Document segment>
December 10th, 2012 | Uncategorized
Q. I am 46 with 22 years of service, and have been told that I will soon receive a letter of directed reassignment to a job in my same grade far outside my commuting area. When the letter arrives, if I should decline to move to the new position, what are my options for drawing retirement? How about insurance? Severance pay? What about my 401(k) in the Thrift Savings Plan? My performance ratings are not an issue.
A. Mike: Your circumstances will not affect the usual rules that apply to your TSP account. As long as you remain employed, you will be subject to the in-service withdrawal rules described at https://www.tsp.gov/planparticipation/inservicewithdrawals/basics.shtml. If you separate from service, the rules described at https://www.tsp.gov/planparticipation/withdrawals/accountOptions.shtml will apply. If you separate from service before the calendar year in which you reach age 55, you will be subject to the Internal Revenue Service’s early withdrawal penalty unless you meet one of the exceptions specified on Page 7 of the notice at https://www.tsp.gov/PDF/formspubs/tsp-536.pdf.
Reg: Because you wouldn’t meet the age and service requirements to retire, you’d only have one option. If you didn’t take a refund of your retirement contributions, you could apply for a deferred annuity at age 60.
You would be entitled to severance pay only if you lost your job through no fault of your own. However, if you were to resign or decline a reasonable offer, you wouldn’t. A reasonable offer is defined as one that is in the same agency, in the same commuting area, of the same tenure and work schedule, and not more than two grades or pay levels below your current position. Note: If you are covered by a mobility agreement, the reasonable offer exception wouldn’t apply.
You would be given a month of free Federal Employees Group Life Insurance and Federal Employees Health Benefits insurance coverage. At the end of that period, you could elect private life insurance coverage at your own expense. You could also elect to continue your health insurance coverage for up to 18 months under the temporary continuation of coverage provision. For that coverage you would pay 100 percent of the premiums, plus 2 percent for administrative expenses.
August 22nd, 2012 | Uncategorized
Q. I have five years at the Veterans Affairs Department and 4½ years at the Transportation Security Administration and am about to be suspended/terminated (FERS). Being non-military, can I leave my Thrift Savings Plan and FERS with the government without penalty or roll over to Vanguard since I am not 56? I have more work time in the private sector than with the government.
A. You may maintain and manage your TSP account for as long as you live. You may also roll your TSP money over to an IRA and close your account after you separate, without penalty, regardless of your age.
August 20th, 2012 | Uncategorized
Q. I am 57 years old with 25 years of Veterans Affairs Department service. I plan to leave federal service in April 2013. I would like to resign and postpone my FERS annuity until I reach 60 years old. I would like to start withdrawing from my Thrift Savings Plan soon after resignation. Is this possible to start withdrawals after separation, or must one be in a retired federal service status before starting TSP withdrawals?
A. You may start withdrawals after your separation from service.

Information provided>
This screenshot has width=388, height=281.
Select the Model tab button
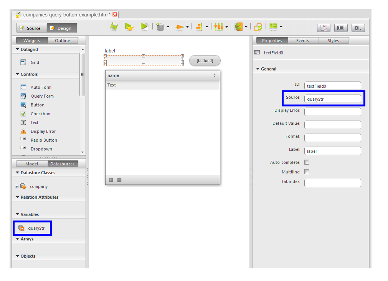tap(31, 164)
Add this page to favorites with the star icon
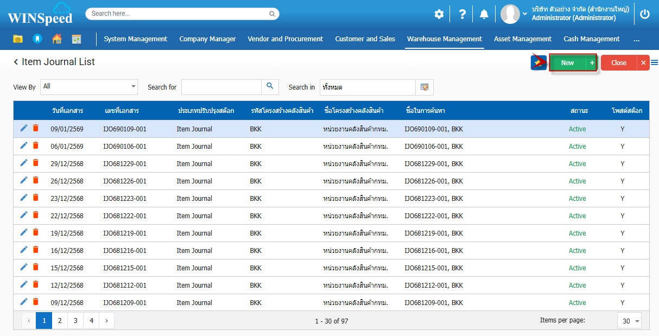Viewport: 659px width, 336px height. (x=538, y=62)
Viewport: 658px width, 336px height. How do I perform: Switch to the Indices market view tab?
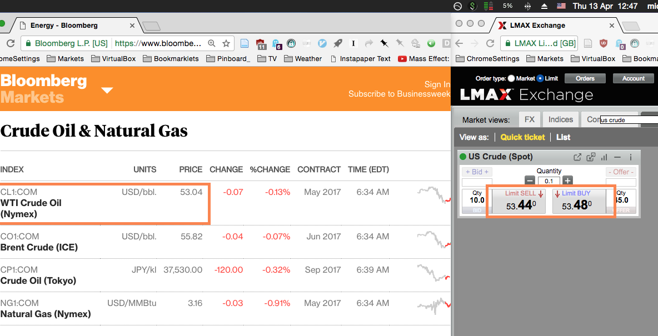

Required action>
In the retirement Q&A, for how long could health insurance coverage be continued under the temporary continuation of coverage provision? Rely only on the retirement Q&A to respond.

Answer space>
Up to 18 months.